Since it's November, NaNo has started.
This means, my time will be spent on writing my novel..but I'll try to cont. writing here.
Don't 'member much about my dream last night...'cept
-I was a hero type and was on a quest, searching for someone..who I don't know. 
If I remember more I'll post here :smiley: 
EDIT:
here's more on the dream
-They had one of us. Captured. We were by the opening of the tunnel, watching the schematics of that tunnel flash on the screen. I was scared, scared to go rescue the man. We had been putting it off, and were going to do it, but when? Then one guy said now. I felt a sudden fear of death, then thought, 'Well, if I die it won't hurt much, and I'll be with my friends, fighting for a good cause.'
With that, we ran into the tunnel, following my friend as she knew which opening to take. 
We had made it to a hill overlooking the final barrier to over come. Farms had surround the hill top, but they were deserted because of the danger. A glimpse of a purple clarinet. A ladder led to the hill top, as the thing was vertical.
No fear.

----------


## AnnaCG07

NaNo.
'Nuff said.
Really, I added more to last night, and can't remember my dream from last night..=D
EDIT:
-I was sitting at my desk and a huge bug..like..a..cockroach crawled on the side. I tried to kill it with my flag but missed. He crawled under speaker then crawled back out again. This time I slowly put the small end of the red flag on him and push until I know he's dead.
-shudder-Just thinking of that bug...=K
-My mom and I were at this event on a baseball field, but it wasn't baseball. We had to lift a water bucket over our heads and I slipped my hands, and the bucket emptied on Mom.
-We were driving home from somewhere and the clouds were unreal. They were showing a picture of a man, clearly.

----------


## AnnaCG07

- I had snuck off to a concert with my friends, a boy with black hair who was 16 drove me, and we met up there. I felt bad, 'cause I hadn't told my parents...so I eventually called them and told them. They were mad, of course, and came to pick me up. 
Oddly, I was getting in their good graces by taking this A.R. test on Monday.

----------


## AnnaCG07

I had been reading a lot about WILD, so I decided I would try to do it.
Well, first i tried before I went to bed. After a while, when nothing happened, I told myself to wake up a 2 a.m to try it then. I repeat that over and over.
I woke up at 4 a.m, quite proud of myself and tried it again. I lay on my back, closed my eyes and relaxed, breathing in and out, counting 1-I'm gonna be lucid 2-I'm gonna be lucid..over and over and over..I did it forever it seems like, yet nothing happened. 
Eventually I just rolled over and tried to go back to sleep.
-One thing...I was trying to do this balla(?) move my friend taught me a while back, but just could not get it right.

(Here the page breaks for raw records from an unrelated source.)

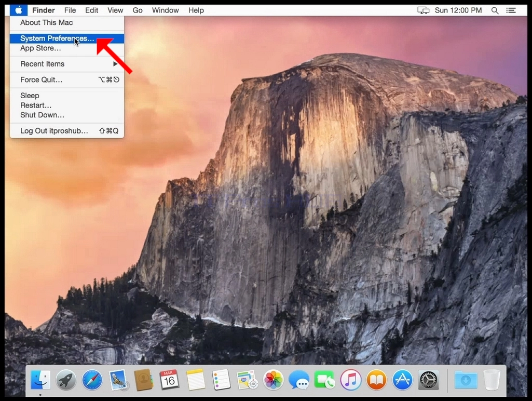Screen dimensions: 532x401
Task: Open Launchpad from the Dock
Action: (66, 380)
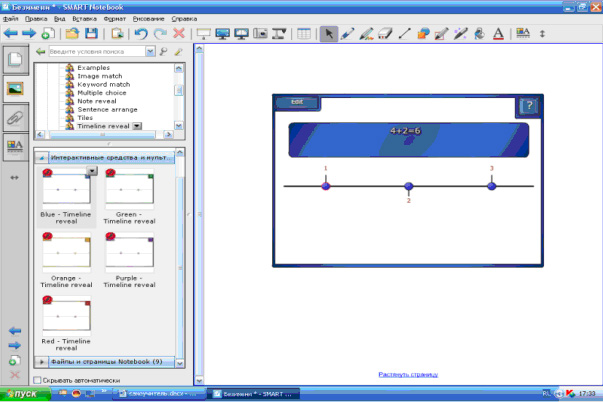Screen dimensions: 603x402
Task: Expand Notebook files and pages section
Action: (x=42, y=360)
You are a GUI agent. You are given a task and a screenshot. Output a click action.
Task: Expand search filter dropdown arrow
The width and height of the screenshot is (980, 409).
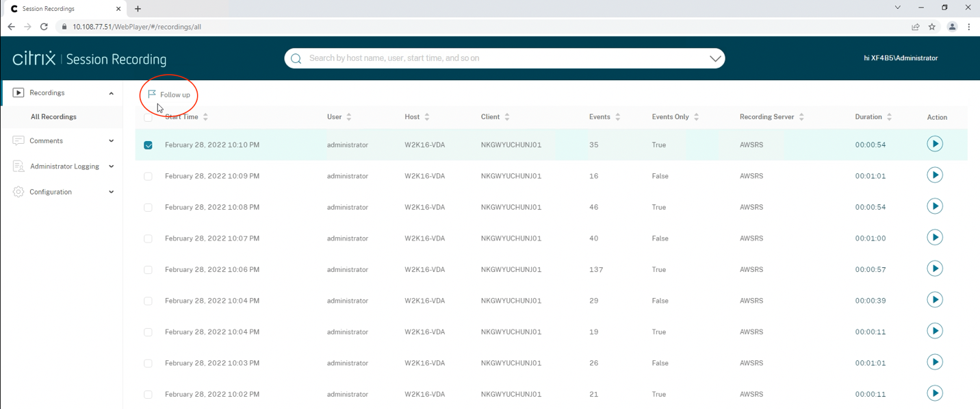(x=715, y=59)
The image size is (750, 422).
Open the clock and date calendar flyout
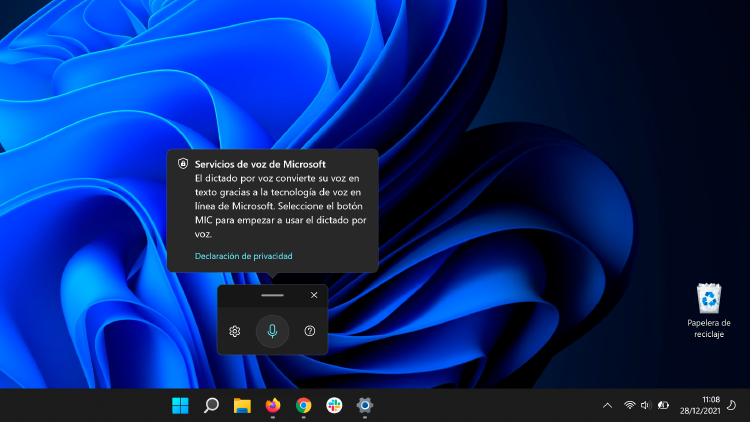pyautogui.click(x=703, y=405)

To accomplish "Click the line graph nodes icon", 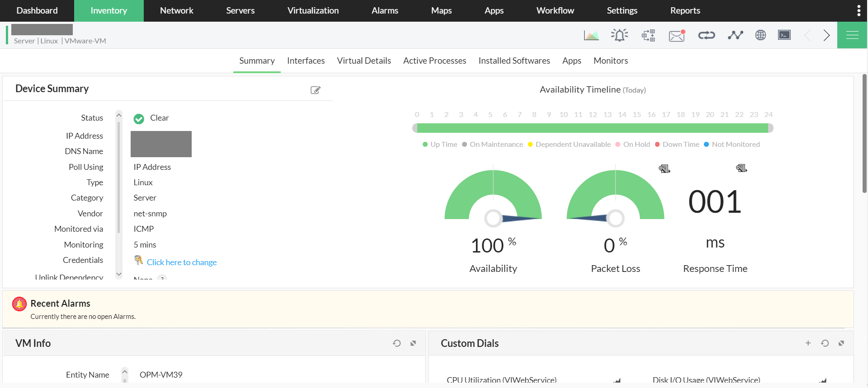I will click(735, 35).
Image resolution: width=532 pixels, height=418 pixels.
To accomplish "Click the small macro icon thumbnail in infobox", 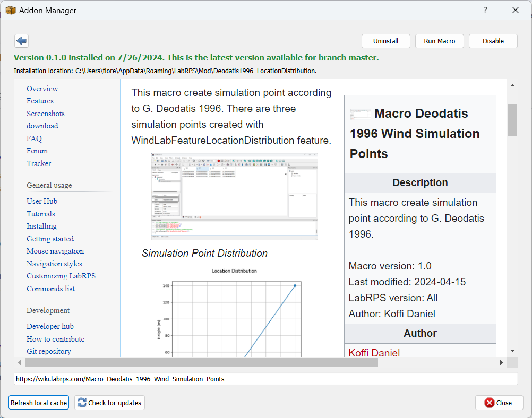I will (x=360, y=114).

Oh, and I think I'm gonna try to get adopted=) Sounds like a great way to deepen my knowledge and skill.

----------


## AnnaCG07

I'm getting a little discouraged by the NO results I have been getting. Also, when I wake up to do a WILD, I have no dream recall, just little snippets or themes.
So, last night I didn't try to wake myself at a certain time, and my dream recall is a little better.
-Enterprise, newest Star Trek, was reality. 
I remember watching T'Pol crouch down in the hallway, scanning something on the floor. Her hair was oddly longer than in the show (now that I think of it, great time for a RC).

----------


## AnnaCG07

So, last night, I have been a little dream-deprived, seeing how I've been waking up in the middle of the night to try a WILD, I decided to just sleep and dream.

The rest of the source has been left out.